By Neil Garry | Posted: Friday June 16, 2017
John McGlashan’s vision “… the blessing of a sound and liberal education.”
In the lead up to the Centenary, I have been researching the life of John McGlashan (1802 – 1864) and have discovered his profound influence on education in early Otago.
Lawyer, public servant and educationalist, John McGlashan was one of the most important pioneers of the Otago settlement. In 1847, prior to his emigration from Edinburgh, he had been employed as secretary of the Otago Association where he oversaw arrangements for the first dispatch of ships and emigrants to Dunedin. He was appointed the first secretary of the Otago Education Board in 1856, and while he was in this role he formulated his vision for education, which would make Otago the “centre of civilisation in the Southern Hemisphere”. Sadly, he died prematurely in 1864, following a concussion from hitting his head on the lintel of his stable when returning home on his horse. Unfortunately, this meant he never saw his dreams for education in Otago become a reality.
After his death, it was through the wisdom and generosity of McGlashan’s daughters that his plans were realised when, as a memorial to their late father, they gifted their paternal home and estate, ‘Balmacewen’, for the establishment of a school for boys.
John McGlashan’s vision for education in Otago (1847)
It is proposed, in addition, to institute a school for boarders and day pupils, in which ample provision will be made for teaching every branch of a liberal education. The institution will be under the auspices of the municipal and ecclesiastical authorities of Otago, and will be conducted by a head master of high attainments and respectability.

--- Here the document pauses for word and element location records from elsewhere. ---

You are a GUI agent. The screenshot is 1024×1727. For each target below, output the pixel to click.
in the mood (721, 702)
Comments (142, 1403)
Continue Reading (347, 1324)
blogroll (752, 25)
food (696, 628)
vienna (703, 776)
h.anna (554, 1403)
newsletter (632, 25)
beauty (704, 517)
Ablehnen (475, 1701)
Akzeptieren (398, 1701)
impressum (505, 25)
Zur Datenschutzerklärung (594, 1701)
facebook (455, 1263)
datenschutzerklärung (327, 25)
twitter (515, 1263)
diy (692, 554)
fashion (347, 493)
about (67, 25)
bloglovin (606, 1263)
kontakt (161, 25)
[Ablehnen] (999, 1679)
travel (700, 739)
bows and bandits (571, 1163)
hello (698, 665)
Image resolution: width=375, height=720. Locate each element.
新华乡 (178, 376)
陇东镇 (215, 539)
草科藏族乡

The course of instruction will not only comprehend all that is given in all the best institutions of the kind in this country, it will embrace many of the higher branches of literature and philosophy which is usually taught in the universities. A thorough English education will be made the basis of a sound knowledge of the classics, mathematics, and mental and physical science, while the modern languages, drawing, and other accomplishments will not be neglected.
Great efforts will be made to render the instructions solid and substantial, such as befits a colony which aspires to become the centre of civilisation in the Southern Hemisphere. The whole institution will be conducted on Christian principles, and the doctrines and duties of religion will be carefully inculcated.
In the house every care will be taken to provide for the health and comfort of the pupils, who will be taught to regard themselves as members of a well-regulated Christian family. The domestic arrangements will be managed by a lady of respectability and piety.
Out of doors the pupils will be continually under the superintendence of a master. In pursuance of this scheme, it is proposed that the head master with two assistants, should embark for Otago at an early date and that more assistants should follow as pupils increase in number.
This school will afford the greatest satisfaction to the settlers in Otago, and also to many of high respectability, since it will assure them that, though far from their native land, they can still obtain for their children the blessing of a sound and liberal education.
A detailed prospectus will shortly be issued.
Signed - J McGlashan
What would he think of his legacy today? Perhaps he would be satisfied to know that the essence and heart of his vision are still relevant, some 150 years later. It has been through McGlashan’s public-spiritedness and energetic approach to religious, educational and provincial affairs that he has made a significant contribution to Otago and we trust that we have honoured his founding sentiments and outward looking approach. Our task now, as always, is to continue to respect the past while preparing our young men to be the leaders and problem solvers of the future. For us, a physical embodiment of this can be seen every day in the quote above our library door, “From those to whom much has been given, much will be expected”.
Formal - The school formal was held last Saturday at the Otago Museum and was a very sophisticated event. Over 300 students enjoyed a grand night of good food, music, photos and dancing. Senior students and chief organisers Nick Page and Will Palmer put in hours of work and their attention to detail certainly paid off. Thanks also to the boys who stayed to disassemble the decorations and clean up afterwards. The formal is a reflection of the calibre of our students and the sound student culture which proliferates within the college. Well done gentlemen.
Many dads, grandfathers, uncles and friends were hosted by our boys at the Men’s Breakfast held last week in the Dining Hall. Guest speaker, Judge Michael Crosbie entertained and informed the gathering with a thought provoking presentation on life lessons. This is an annual event and always good opportunity to spend some valuable time with the boys.
Ms Kirstyn Mawdsley has started as Marketing and Development Manager, a role which has been funded by the Board of Proprietors. Kirstyn is astute and professional and has worked at John McGlashan previously, so we are very pleased to welcome her back.
Mrs Anita Veitch has been appointed to Melanie Ruru’s Year 8 home room class from the start of Term 3. Mrs Veitch is a specialist primary teacher who has considerable experience, and we look forward to welcoming her on Monday 24th July. Parents of students in 8MRU will be invited to a function to meet her at the beginning of the term.
Seventeen school days remain until the July break, and there is much work to be done in the classroom and on the sports field. I expect that every boy will be setting high standards and seeking excellence in all endeavours.